DEMOGRAFÍA

Un estudio sitúa a 13 concellos ourensanos como desiertos demográficos

Una investigación de la Universidad de Zaragoza impulsa un nuevo mapa de áreas muy escasamente pobladas, que incluye a Ourense, y que pretenden que sirva de "hoja de ruta" de la UE

San Xoán de Río, uno de los concellos del desierto demográfico"
San Xoán de Río, uno de los concellos del desierto demográfico"
Un estudio sitúa a 13 concellos ourensanos como desiertos demográficos

Gran parte de la mitad este de la provincia de Ourense ha sido incluida en el nuevo mapa de la despoblación creado por el Instituto de la Serranía Celtibérica, y que pretende ser elevado a la Unión Europea para pedir mejoras en la fiscalización para los lugares con una baja densidad de población.

Este nuevo recurso viene a sustituir a los manejados hasta ahora y que solo incluían a Cuenca, Teruel o Soria como las más necesitadas de medidas para frenar la sangría demográfica, al cambiar los criterios, y contar las densidades de población por agrupación de municipios y no a nivel provincial.

Con este mapa y la creación el pasado mes de julio de un consorcio contra la despoblación en el que pretenden integrar a todas las provincias recogidas en el mismo, quieren hacer un gran bloque con el que mostrar firmeza ante la Unión Europea y exigir nuevas medidas, con ventajas fiscales para las áreas señaladas, emulando a las que reciben, por ejemplo, en las islas Canarias.

Los profesores de la Universidad de Zaragoza Francisco Burillo y Pilar Burillo trabajan en intentar dar a conocer el mapa, que ha elaborado de forma minuciosa esta última.

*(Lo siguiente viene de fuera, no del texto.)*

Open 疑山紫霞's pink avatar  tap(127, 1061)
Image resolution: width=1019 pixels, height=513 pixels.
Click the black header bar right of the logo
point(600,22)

En la provincia de Ourense, los 13 concellos que entrarían en la descripción de la Laponia del sur d son A Veiga, Vilariño de Conso, A Gudiña, Viana do Bolo, Castrelo do Val, Laza, Carballeda de Valdeorras, O Bolo, Chandrexa de Queixa, Manzaneda, Montederramo, San Xoán de Río y Parada de Sil.

Esta delimitación de áreas muy escasamente pobladas -Very Sparsely Populated Areas (VSPA)- del sudoeste de Europa se ha realizado por primera vez mediante la agrupación de municipios, tal como fija la UE, seleccionando aquellos con baja densidad de población y que están rodeados por otros en esa misma situación, aplicando la metodología del Instituto de Investigación de Desarrollo Rural Serranía Celtibérica.

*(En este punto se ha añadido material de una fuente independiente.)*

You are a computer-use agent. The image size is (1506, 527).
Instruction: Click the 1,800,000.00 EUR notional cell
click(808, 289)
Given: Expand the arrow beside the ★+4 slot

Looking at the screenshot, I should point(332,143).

Así, el trabajo realizado por Pilar Burillo, investigadora experta en Sistemas de Información Geográfica (GIS) de la Universidad de Zaragoza en el Campus de Teruel, recoge que parte de la provincia de Ourense, en la zona este, formaría parte del "desierto demográfico".

Este criterio fue empleado en el tratado de adhesión de Finlandia y Suecia en 1994 para Laponia, de ahí la definición que los investigadores hacen de "Laponia del Sur" para estás áreas. 

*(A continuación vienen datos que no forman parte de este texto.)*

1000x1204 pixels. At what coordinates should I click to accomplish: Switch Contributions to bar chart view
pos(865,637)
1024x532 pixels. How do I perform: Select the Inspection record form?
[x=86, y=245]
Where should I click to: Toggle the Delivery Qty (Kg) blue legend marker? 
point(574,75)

Un nuevo baremo en el que entran hasta 17 provincias


"Ninguna entidad, ni española ni europea, había realizado hasta ahora este trabajo. Los datos que proporciona Eurostat son solo por NUT 3 (o provincias), pese a las indicaciones de la Unión Europea de que las Áreas Escasamente Pobladas de Europa deben identificarse por agrupación de municipios", explica Burillo, del instituto Serranía Celtibérica.  

Así, señala que el hecho de haber utilizado este criterio hasta ahora llevó a concluir que, en España, solamente Teruel, Soria y Cuenca eran los territorios que se encuentran por debajo de 12,5 hab/k m2 y están, por tanto necesitados de ayudas.

La UE reconoce dos baremos en la delimitación de áreas escasamente pobladas: las que tienen una densidad igual o inferior a 8 hab /km2, y las “Very Sparsely Populated Areas” (VSPA), las delimitadas ahora. En este caso, ya no hay solo tres provincias en el "desierto demográfico", sino 17 áreas, según se desprende del mapa de la despoblación de Burillo.

 Burgos, Segovia, Soria, Guadalajara, Cuenca, Teruel, Zaragoza, Castellón y Valencia y La Rioja –Serranía Celtibérica– y  Ourense, León, Salamanca, Valladolid, Zamora, Cáceres y Badajoz, la "franja con Portugal". 


Criterios utilizados


Para la selección de los 13 concellos considerados "áreas muy escasamente pobladas", la investigadora Pilar Burillo ha empleado otros criterios, además del límite de 12,5 habitantes por kilómetro cuadrado. Entre ellos, el alejamiento y dificultad para acceder a grandes aglomeraciones o las tendencias demográficas desfavorables. Ahora, lo plantearán como una "hoja de ruta", explica Burillo, para frenar la despoblación,.